Minute rédigée par Frédérique Doucet

UnknownDans son deuxième opus, Les amours imaginaires, le jeune cinéaste canadien Xavier Dolan s’interroge sur le pouvoir de l’imagination lorsque celle-ci est liée à l’amour.

Dans ce film hybride, des scènes documentaires alternent avec la fiction et les deux genres s’éclairent mutuellement. Des jeunes gens et des jeunes filles racontent leur liaison puis leur rupture face à la caméra qui les serre au plus près. Ils disent tous comment l’image fantasmée qu’ils avaient de l’être aimé s’est heurtée à sa réalité et a fini par la détruire. Parallèlement, nous suivons l’histoire de trois personnages : Francis (joué par Xavier Dolan) et Marie, deux camarades dont la relation est mise en péril lorsqu’ils rencontrent Nicolas, éphèbe blond et bouclé à la bonne situation et au sourire enjôleur. Nico entretient et semble encourager une relation platoniquement ambiguë avec les deux amis qui tombent amoureux de lui.

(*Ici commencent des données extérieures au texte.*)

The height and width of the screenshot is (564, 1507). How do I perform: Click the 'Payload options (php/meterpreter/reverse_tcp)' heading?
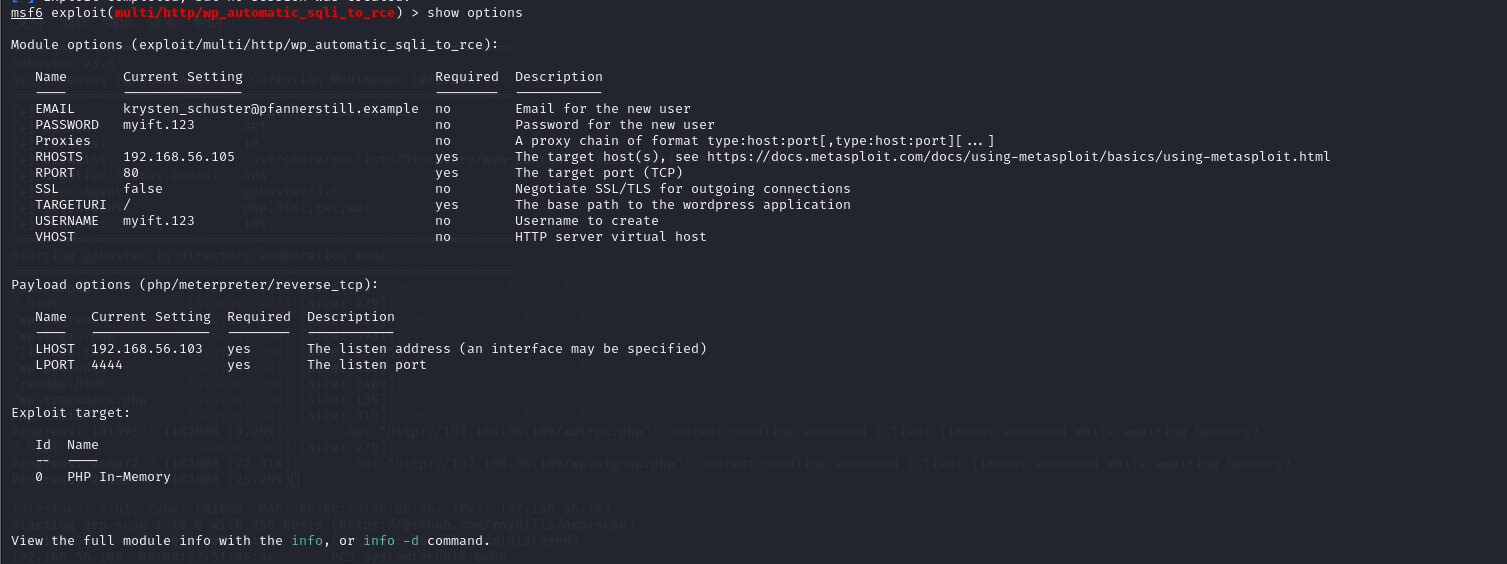click(195, 285)
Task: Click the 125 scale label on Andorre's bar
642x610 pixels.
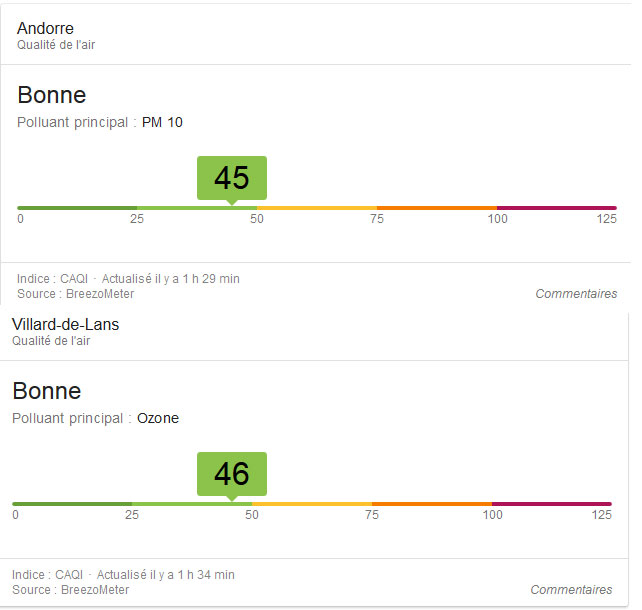Action: tap(606, 219)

Francis et Marie ont pourtant chacun un petit ami amoureux et attentionné. Cette relation réelle les laisse cependant insatisfaits. Ils se montrent blessants et lointains envers ceux qui les chérissent.

La relation de Francis et Marie se détériore aussi. La compétition et la jalousie prennent le pas sur leur amitié. Qui sera l’élu(e) dans le cœur de Nico ? Voilà tout ce qui les préoccupe, et ils iront jusqu’à se battre physiquement pour cela. Cette bagarre va sonner le glas d’une relation que Nicolas regarde désormais de haut, comme l’arbitre d’un match dont l’issue lui importe peu. Il abandonne le terrain de jeu, laissant les deux victimes de ces amours imaginaires en proie à leurs tourments.

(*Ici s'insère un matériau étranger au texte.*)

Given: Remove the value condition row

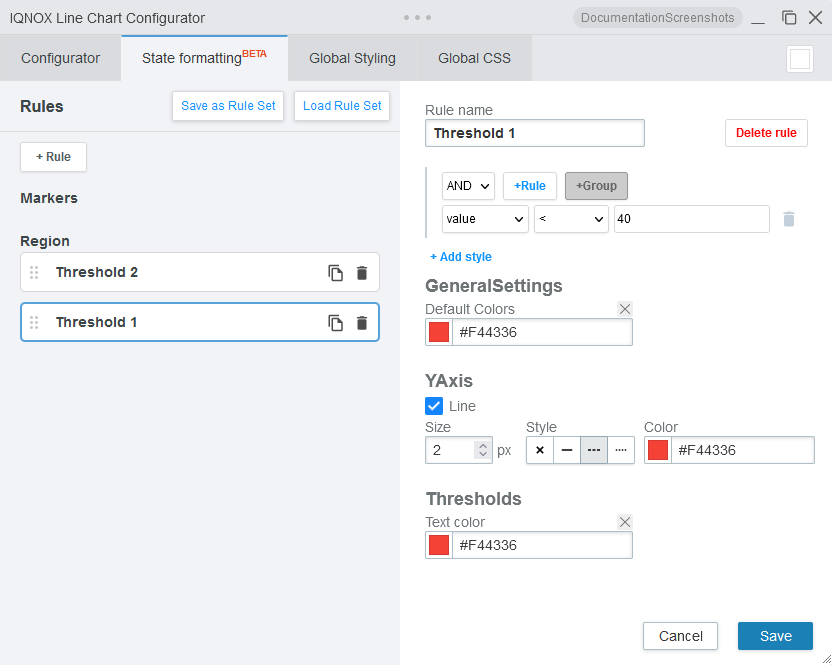Looking at the screenshot, I should point(789,219).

Près d’un an plus tard, Francis et Marie semblent avoir retrouvé leur équilibre et formé un nouveau trio, avec une fille cette fois. Lors d’une soirée, Nico réapparaît et ses deux ex-adulateurs le toisent, l’air vexé et vengeur « qui est cette rockabilly qui a l’air d’une goule de Cracovie », mais… la dernière scène du film, brève et en suspend, laisse à penser que la forteresse de la réalité devra encore livrer combat face aux chevaliers de l’imagination dont les armes, pour être irréelles, n’en sont pas moins efficaces.

Xavier Dolan, Les amours imaginaires, Canada, 2010.